In microfinance, the issues that get the most play tend to be the ones most closely related to bottom lines: What are the net impacts on households? How do institutions achieve sustainability? Which mechanisms work, and why? But sometimes, in our pursuit of headline results, we skip over quieter details that tell us something important. Take-up rates often fit this description. In a new FAI Framing Note by Dean Karlan, Jonathan Morduch, and Sendhil Mullainathan, we pay them some much deserved attention.
Take-up rates are the proportion of individuals from a defined population who participate in a program.

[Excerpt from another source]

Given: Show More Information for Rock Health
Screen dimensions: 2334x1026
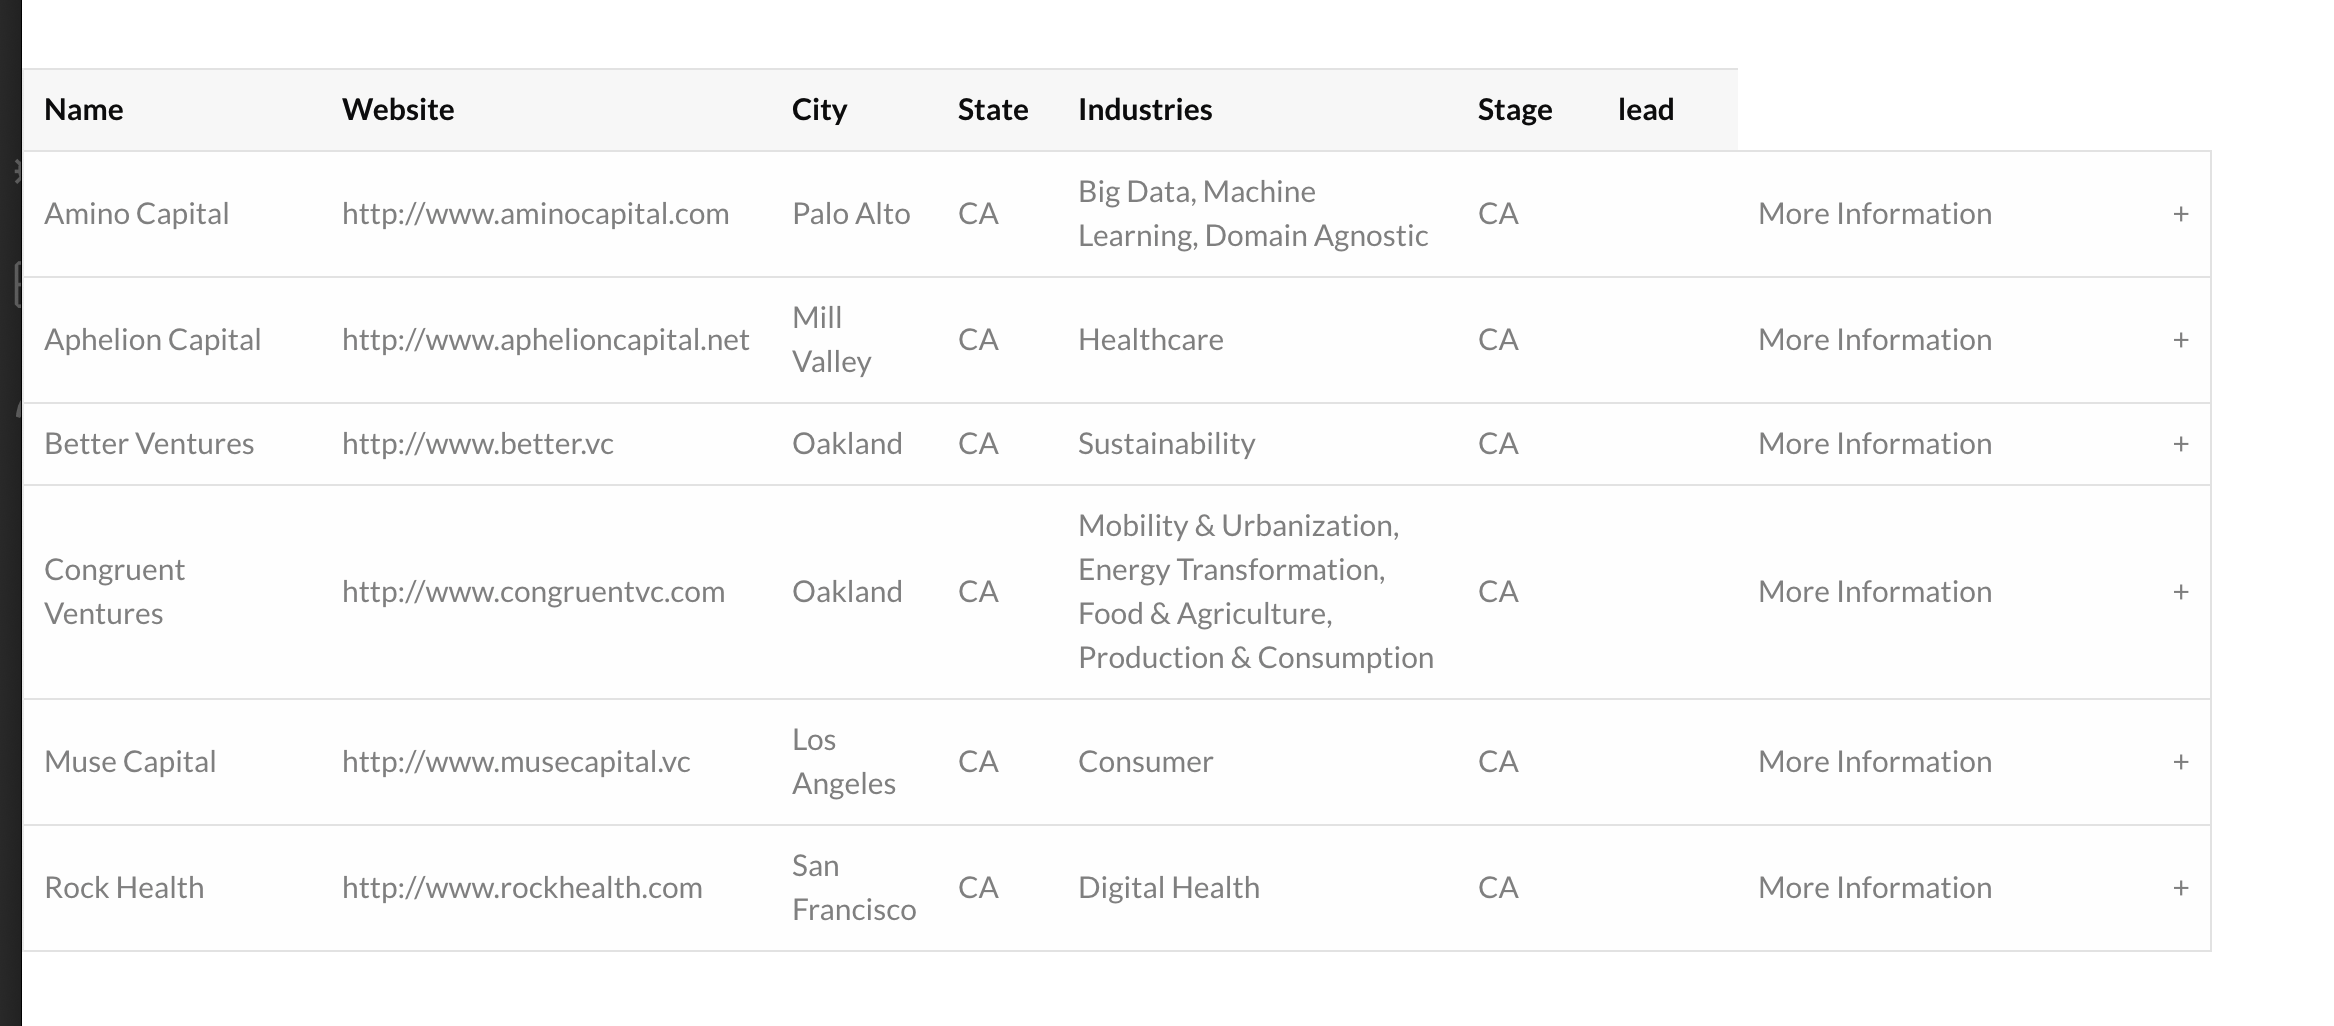Looking at the screenshot, I should [x=1875, y=888].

They are surprisingly variable and, in some cases, surprisingly low: data from 2 surveys and 13 projects show that take-up rates of financial services range between 2 and 84 percent of eligible individuals.

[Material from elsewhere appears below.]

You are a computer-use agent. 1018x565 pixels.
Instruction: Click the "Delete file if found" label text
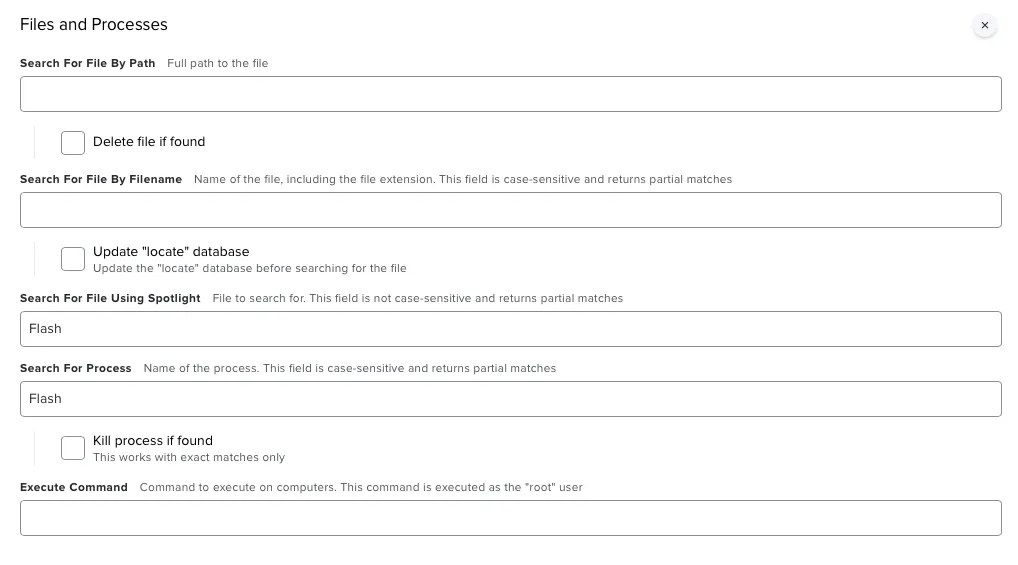[x=149, y=142]

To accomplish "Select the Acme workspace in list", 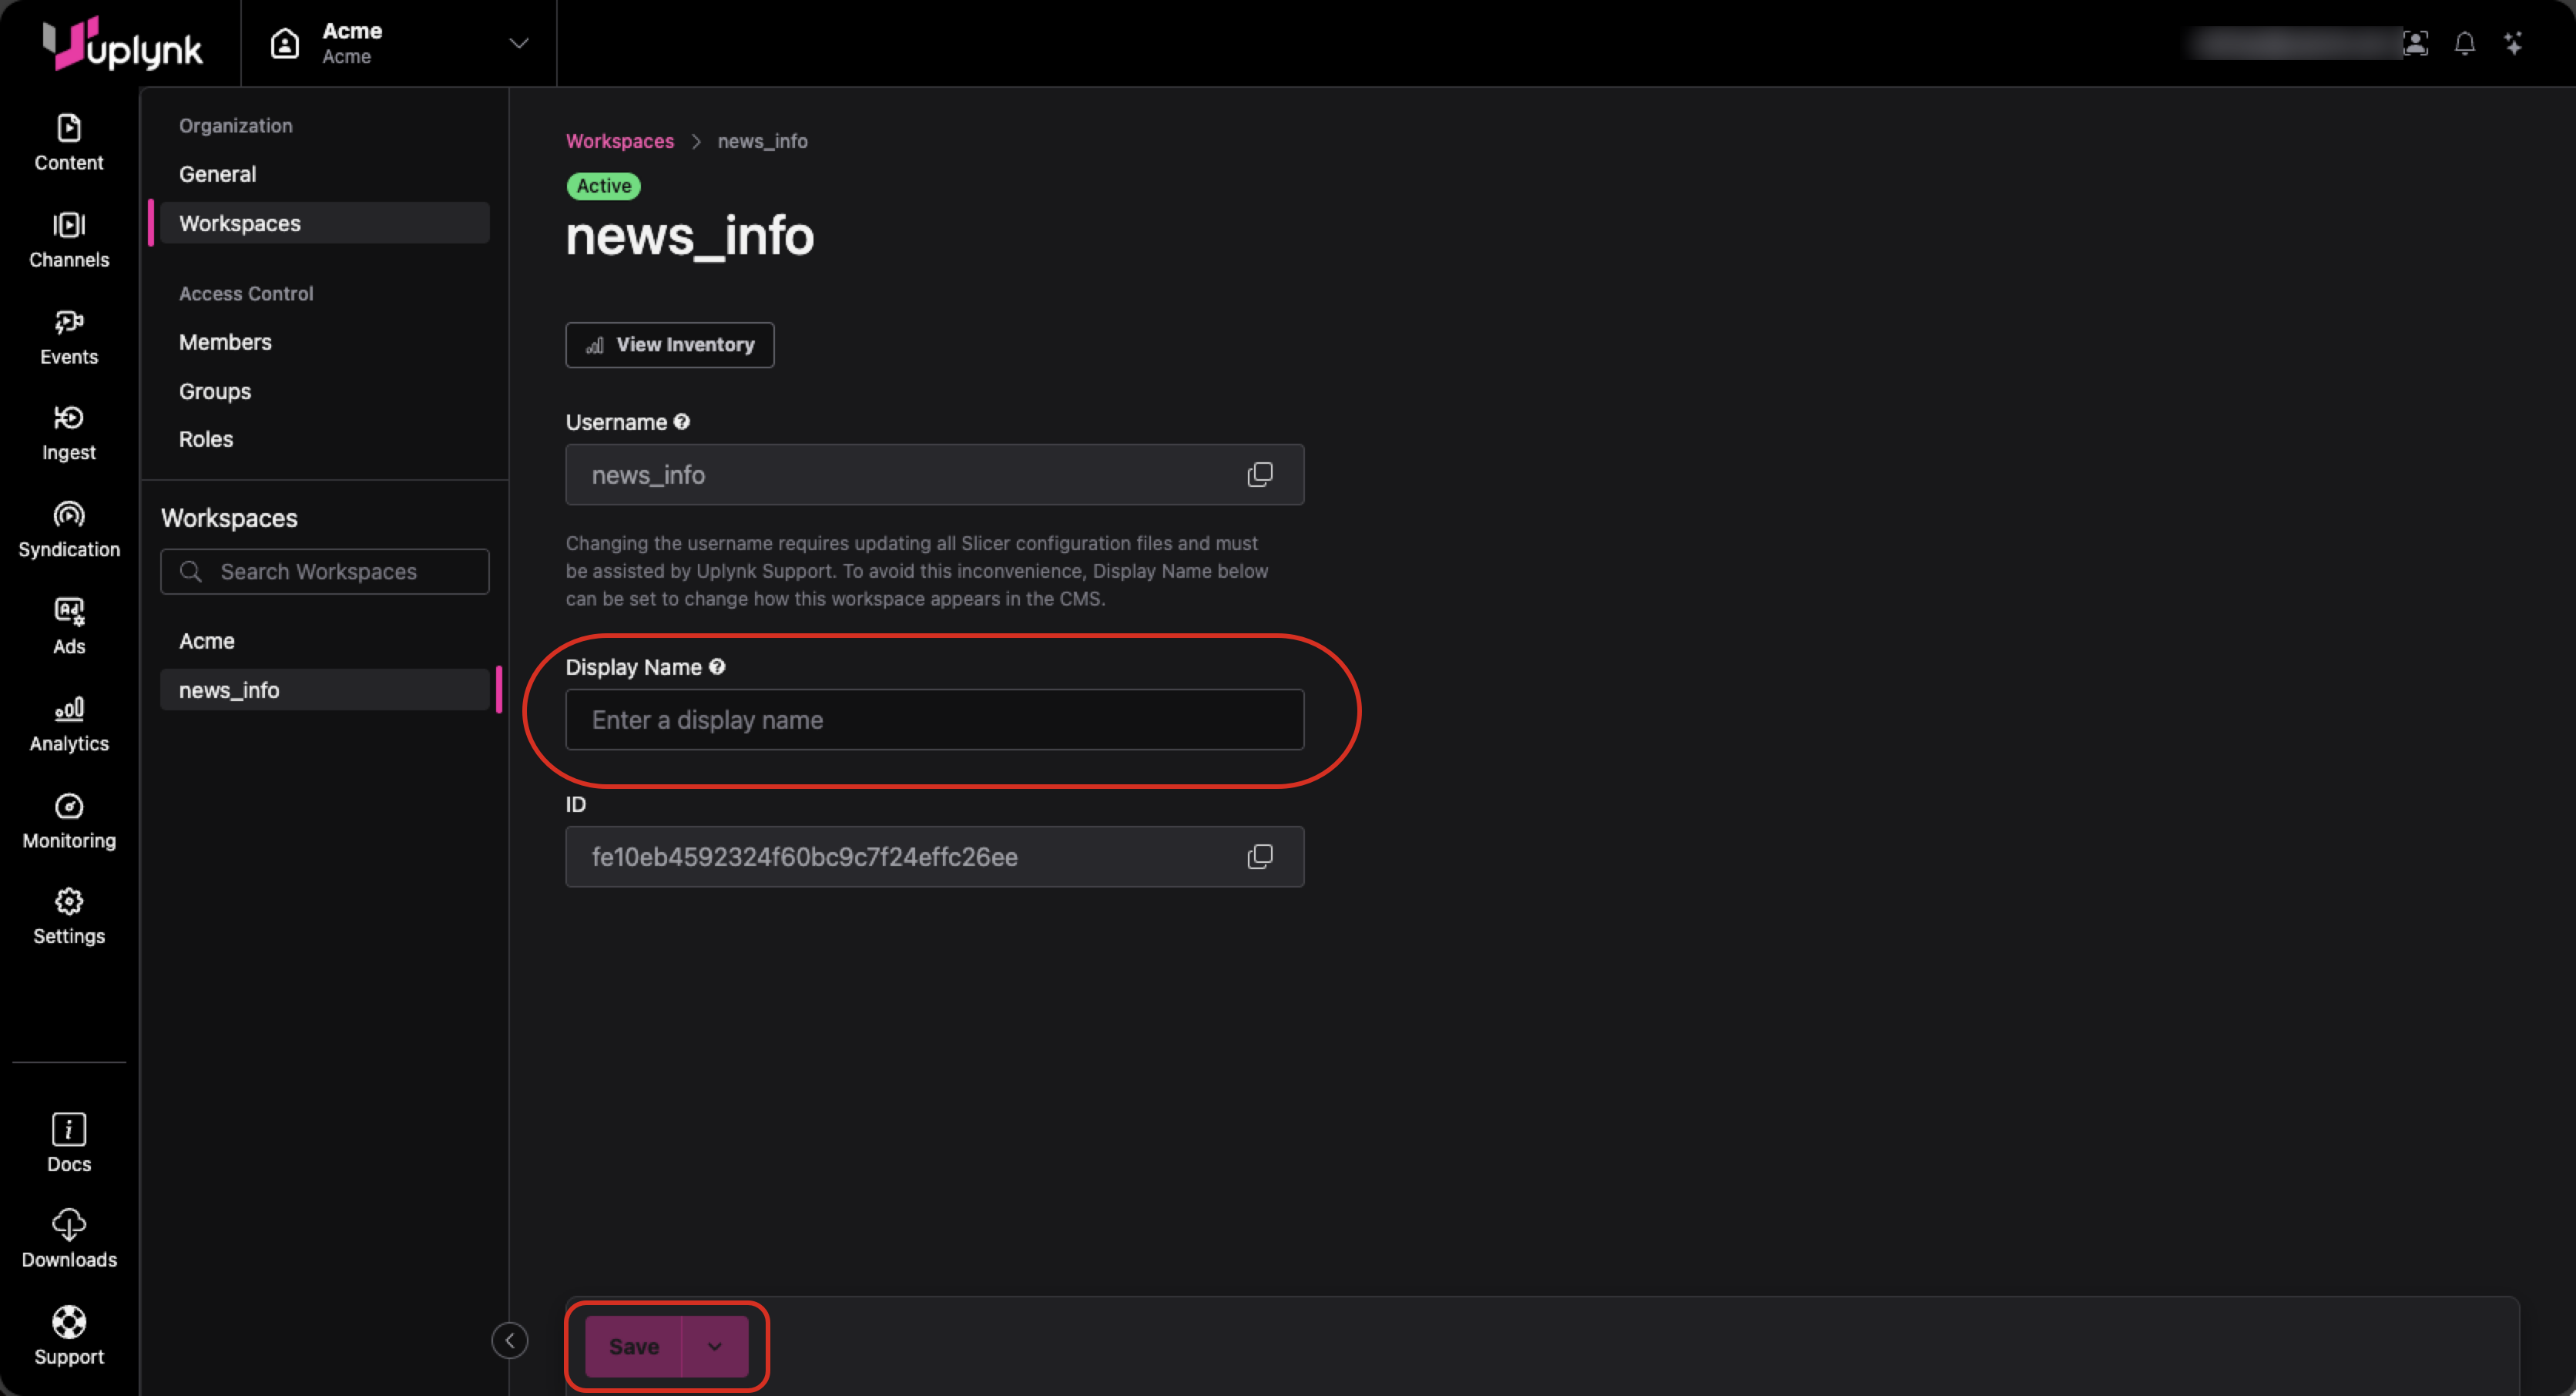I will (x=207, y=641).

By revealing valuable information about customers’ interest in a particular product or service, take-up rates give us a way to quantify demand. Low take-up rates also can suggest pent-up demand for products that are differently designed or priced. In addition, take-up rates have a technical implication for impact evaluations: when they are very low, researchers need data from a much larger sample to get results they can be confident in.
In a way, take-up rates are always a bridesmaid and never the bride. We don’t know of any studies that focus on take-up, but it’s not uncommon for research surveys to include questions that shed some light on it—like why the respondent did or didn’t take a loan or buy a microinsurance policy, for instance. The conclusions that can be drawn from this kind of self-reported, anecdotal evidence are limited, in part because survey questions are always, to an extent, open to interpretation.
To create better-designed and better-priced products, we need a better understanding of why people do or don’t take-up available financial products. We propose that the best way to get more definitive answers is to study take-up—not as an afterthought, but actively, intentionally, and rigorously.